SELECTED EXCERPT →
This release contains forward-looking statements, including those pertaining, but not limited to expectations regarding: early signs of a rebound in technology spending; the expectation that there will be further improvements in the demand environment for both the oscilloscope and protocol markets; anticipated continued growth in mobile data and media; favorable technology cycles in USB, storage, and PCI Express; signs of a global rebound in corporate technology spending to continue in fiscal 2010 and 2011; ability to gain market share in oscilloscopes and capitalize on emerging protocol standards as fiscal 2010 unfolds; positive customer response to our refreshed product line; the belief that a leaner cost structure will provide us with upside bottom-line leverage as favorable demand-side trends develop and the success of the cost-reduction initiatives; the ability to improve our balance sheet with a continued focus on inventory and cash management; and LeCroy's anticipation of revenues for the third quarter of fiscal 2010 in the range of $31.5 million to $32 million, with non-GAAP operating margins in the range of 7.5% to 8%.

Actual performance and results of operations may differ materially from those projected or suggested in the forward-looking statements due to certain risks and uncertainties including, without limitation, adverse changes in general economic or political conditions in any of the major countries in which LeCroy does business; volume and timing of orders received; changes in the mix of products sold; competitive pricing pressure; the availability and timing of funding for the Company's current products; delays in development or shipment of LeCroy's new products or existing products; introduction of new products by existing and new competitors; failure to successfully manage transitions to new markets; failure to anticipate and develop new products and services in response to changes in demand; failure to obtain and maintain cost reductions; difficulty in predicting revenue from new products; disputes and litigation; inability to protect LeCroy's intellectual property from third-party infringers; failure to manage LeCroy's sales and distribution channels effectively; disruption of LeCroy's business due to catastrophic events; risks associated with international operations; fluctuations in foreign currency exchange rates; changes in, or interpretations of, accounting principles; inventory write-down; impairment of long-lived assets; valuation of deferred tax assets; unanticipated changes in, or interpretations of, tax rules and regulations; LeCroy's inability to attract and retain key personnel; LeCroy's inability to purchase our convertible debt; and interruptions or terminations in LeCroy's relationships with turnkey assemblers. 

For further discussion of these and other risks and uncertainties, individuals should refer to LeCroy's SEC filings, which are available at the Company's website www.lecroy.com. The financial information set forth in this press release reflects estimates based on information available at this time. These amounts could differ from actual reported amounts stated in LeCroy's Quarterly Report on Form 10-Q for the second quarter ended January 2, 2010, which the Company expects to file in February 2010.

TASKS TO CARRY OUT →
**A)** Answer these questions using the forward-looking statements section:
(i) What revenue range does LeCroy anticipate for the third quarter of fiscal 2010?
(ii) Where are LeCroy's SEC filings available?
(iii) In what month and year does the Company expect to file its Quarterly Report on Form 10-Q for the second quarter?
**B)** From the forward-looking statements section, quote the part that opens with the words containing "For further discussion" and closes with "in February 2010.".

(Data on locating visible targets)
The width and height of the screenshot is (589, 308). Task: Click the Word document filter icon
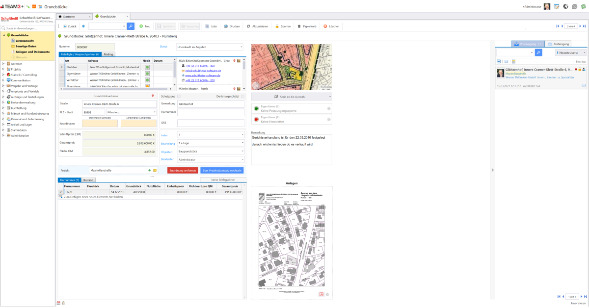pos(499,61)
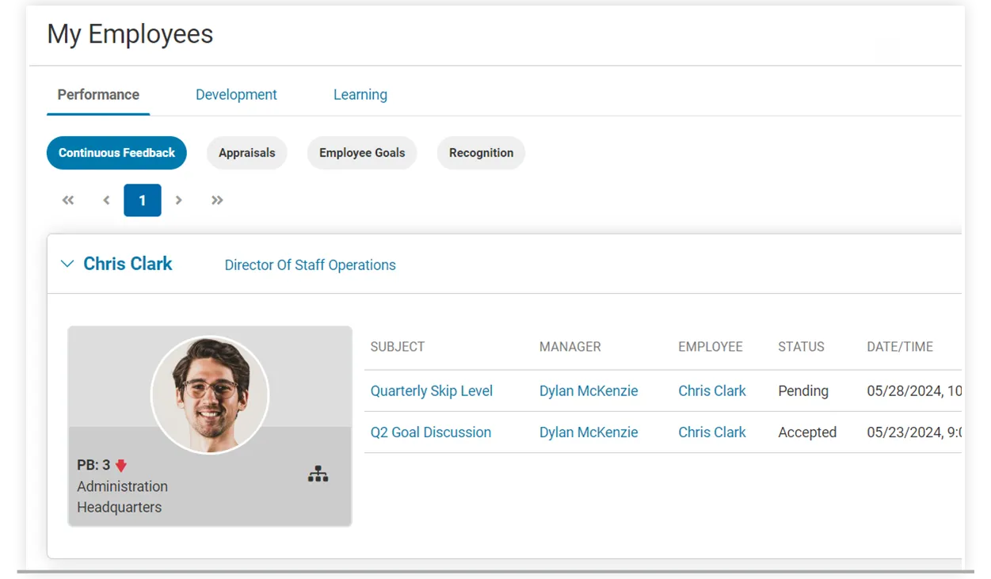
Task: Select the Continuous Feedback filter pill
Action: 116,153
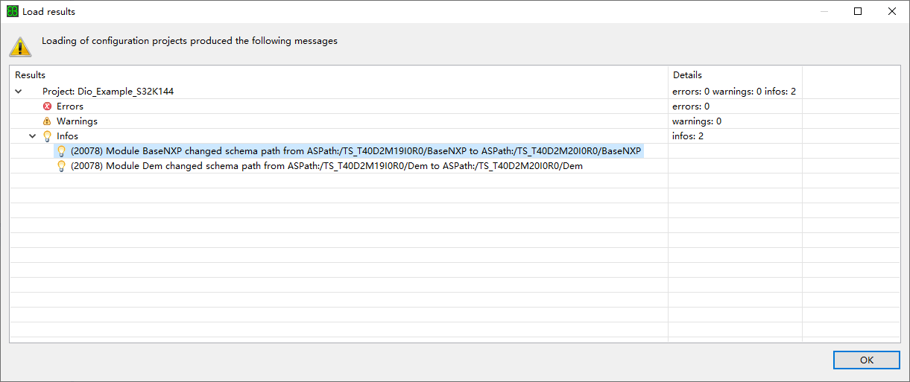Select the Errors row
Screen dimensions: 910x382
pyautogui.click(x=70, y=106)
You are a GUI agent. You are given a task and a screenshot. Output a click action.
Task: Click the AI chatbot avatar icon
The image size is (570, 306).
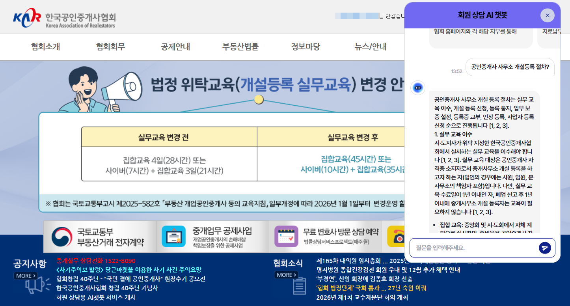click(417, 88)
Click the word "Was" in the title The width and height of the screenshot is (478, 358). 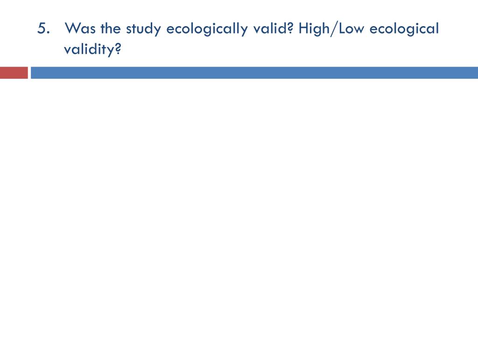click(80, 28)
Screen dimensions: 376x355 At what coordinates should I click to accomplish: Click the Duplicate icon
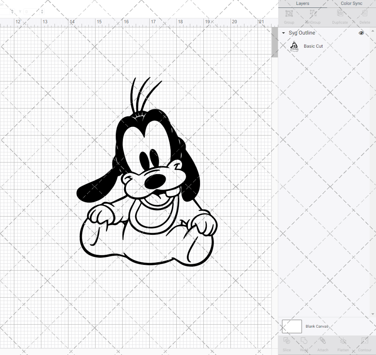(x=340, y=16)
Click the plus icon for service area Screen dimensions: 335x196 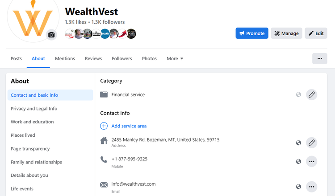(x=104, y=126)
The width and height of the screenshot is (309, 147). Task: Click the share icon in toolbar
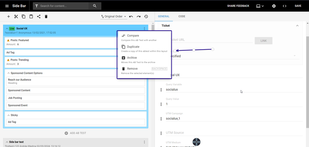pos(39,17)
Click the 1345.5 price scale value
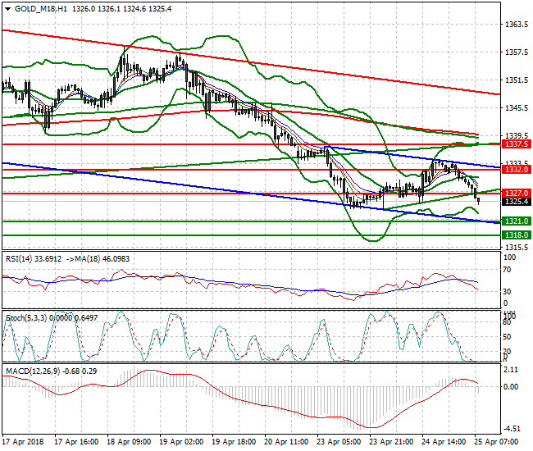Viewport: 533px width, 451px height. click(517, 108)
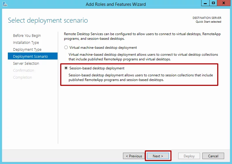Go back with the Previous button
The width and height of the screenshot is (232, 164).
coord(133,156)
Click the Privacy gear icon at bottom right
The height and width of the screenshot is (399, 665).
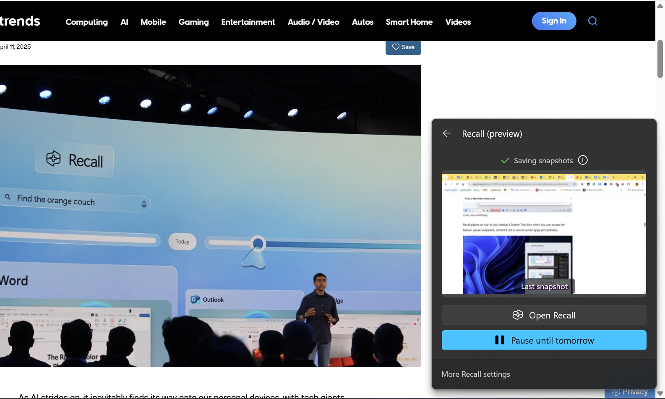pyautogui.click(x=616, y=392)
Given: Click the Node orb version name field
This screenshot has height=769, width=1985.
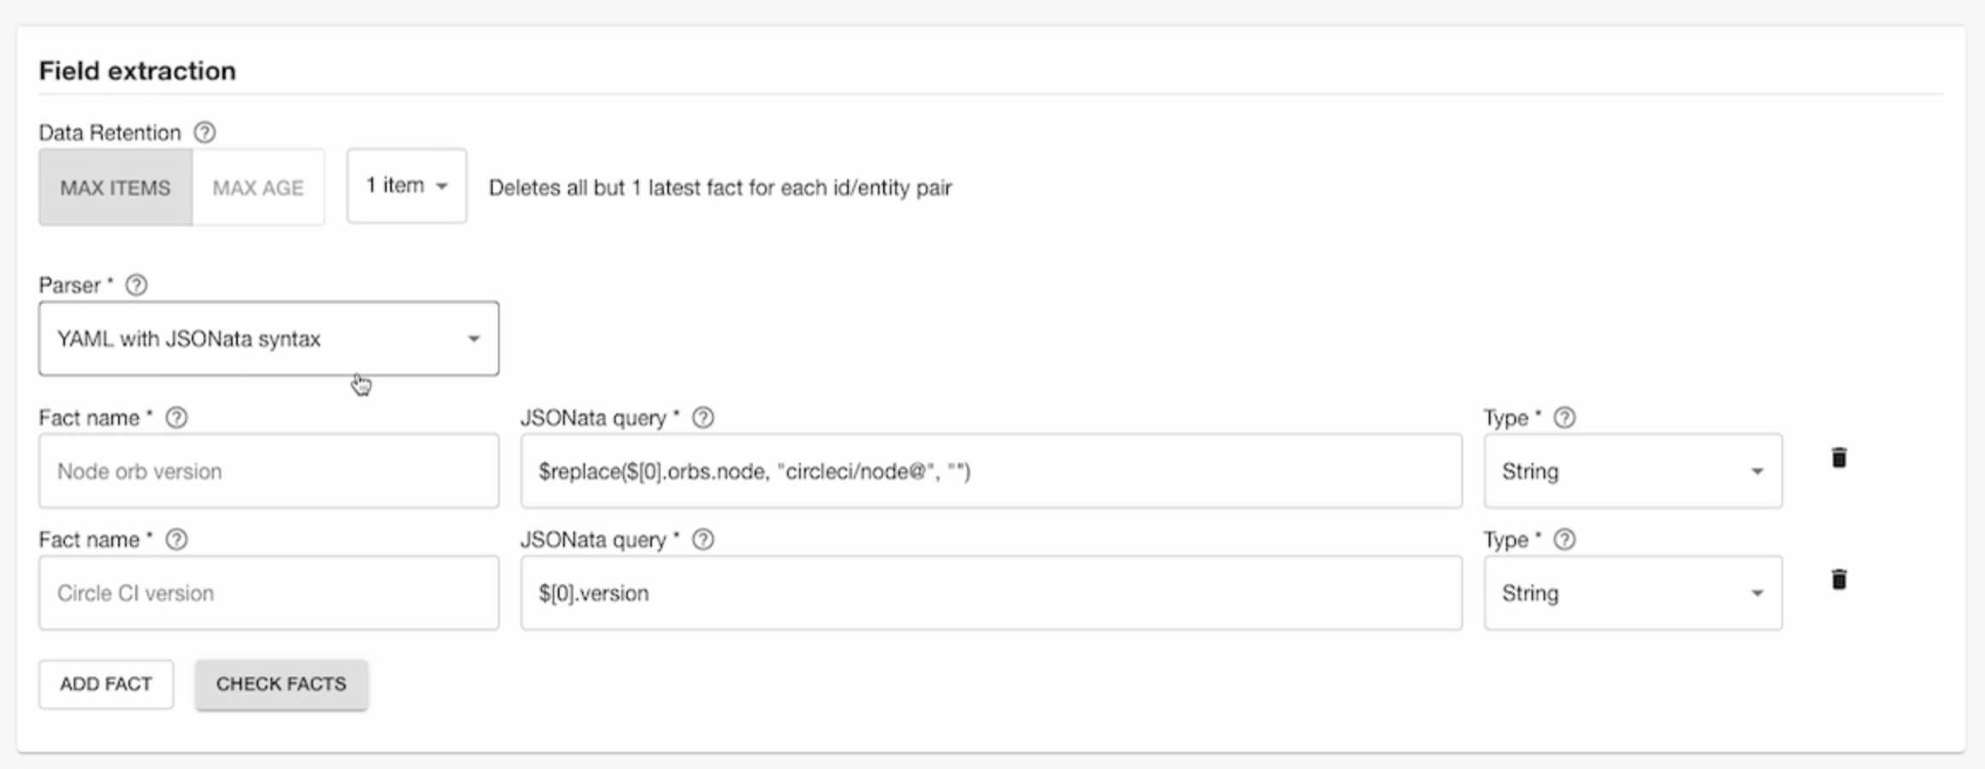Looking at the screenshot, I should pos(269,471).
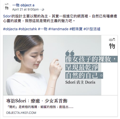The image size is (120, 119).
Task: Click the article description starting 「簡約」是終極的複雜
Action: pos(40,107)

WRITTEN ANSWERS →
**A)**
(i) $31.5 million to $32 million
(ii) At the Company's website, www.lecroy.com
(iii) February 2010

**B)**
For further discussion of these and other risks and uncertainties, individuals should refer to LeCroy's SEC filings, which are available at the Company's website www.lecroy.com. The financial information set forth in this press release reflects estimates based on information available at this time. These amounts could differ from actual reported amounts stated in LeCroy's Quarterly Report on Form 10-Q for the second quarter ended January 2, 2010, which the Company expects to file in February 2010.